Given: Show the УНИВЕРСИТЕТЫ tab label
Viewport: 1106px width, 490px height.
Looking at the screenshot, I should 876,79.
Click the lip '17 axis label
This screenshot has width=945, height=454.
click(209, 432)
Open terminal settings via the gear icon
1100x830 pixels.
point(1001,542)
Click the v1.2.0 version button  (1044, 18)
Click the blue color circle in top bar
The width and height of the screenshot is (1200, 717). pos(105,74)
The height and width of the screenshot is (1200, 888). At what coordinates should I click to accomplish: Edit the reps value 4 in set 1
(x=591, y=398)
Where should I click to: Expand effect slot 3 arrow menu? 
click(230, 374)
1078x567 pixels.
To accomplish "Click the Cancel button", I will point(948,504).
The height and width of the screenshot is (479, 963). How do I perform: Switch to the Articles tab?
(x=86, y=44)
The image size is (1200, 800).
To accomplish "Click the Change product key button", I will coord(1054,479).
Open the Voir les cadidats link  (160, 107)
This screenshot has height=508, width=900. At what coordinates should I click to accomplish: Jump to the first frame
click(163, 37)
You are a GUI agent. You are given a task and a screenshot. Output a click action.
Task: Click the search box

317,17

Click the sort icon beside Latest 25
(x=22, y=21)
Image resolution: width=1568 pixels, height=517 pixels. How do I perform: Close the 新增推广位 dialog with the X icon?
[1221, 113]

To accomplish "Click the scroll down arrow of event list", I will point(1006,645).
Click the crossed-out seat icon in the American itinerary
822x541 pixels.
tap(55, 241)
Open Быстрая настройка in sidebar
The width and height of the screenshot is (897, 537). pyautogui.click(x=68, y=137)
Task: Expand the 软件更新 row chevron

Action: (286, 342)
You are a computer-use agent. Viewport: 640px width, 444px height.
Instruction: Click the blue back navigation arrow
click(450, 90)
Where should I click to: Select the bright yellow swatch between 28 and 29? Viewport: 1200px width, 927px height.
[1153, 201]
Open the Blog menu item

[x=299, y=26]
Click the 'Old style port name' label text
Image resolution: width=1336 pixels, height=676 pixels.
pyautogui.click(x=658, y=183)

_Exercise goal_
Return, without any change, only the lines from the one containing "Open the Voir" through the last line of the entries above.

_Answer below_
Open the Voir les cadidats link  (160, 107)
This screenshot has height=508, width=900. At what coordinates should I click to accomplish: Jump to the first frame
click(163, 37)
You are a GUI agent. You are given a task and a screenshot. Output a click action.
Task: Click the search box

317,17

Click the sort icon beside Latest 25
(x=22, y=21)
Image resolution: width=1568 pixels, height=517 pixels. How do I perform: Close the 新增推广位 dialog with the X icon?
[1221, 113]

To accomplish "Click the scroll down arrow of event list", I will point(1006,645).
Click the crossed-out seat icon in the American itinerary
822x541 pixels.
tap(55, 241)
Open Быстрая настройка in sidebar
The width and height of the screenshot is (897, 537). pyautogui.click(x=68, y=137)
Task: Expand the 软件更新 row chevron

Action: (286, 342)
You are a computer-use agent. Viewport: 640px width, 444px height.
Instruction: Click the blue back navigation arrow
click(450, 90)
Where should I click to: Select the bright yellow swatch between 28 and 29? Viewport: 1200px width, 927px height.
[1153, 201]
Open the Blog menu item

[x=299, y=26]
Click the 'Old style port name' label text
Image resolution: width=1336 pixels, height=676 pixels.
pyautogui.click(x=658, y=183)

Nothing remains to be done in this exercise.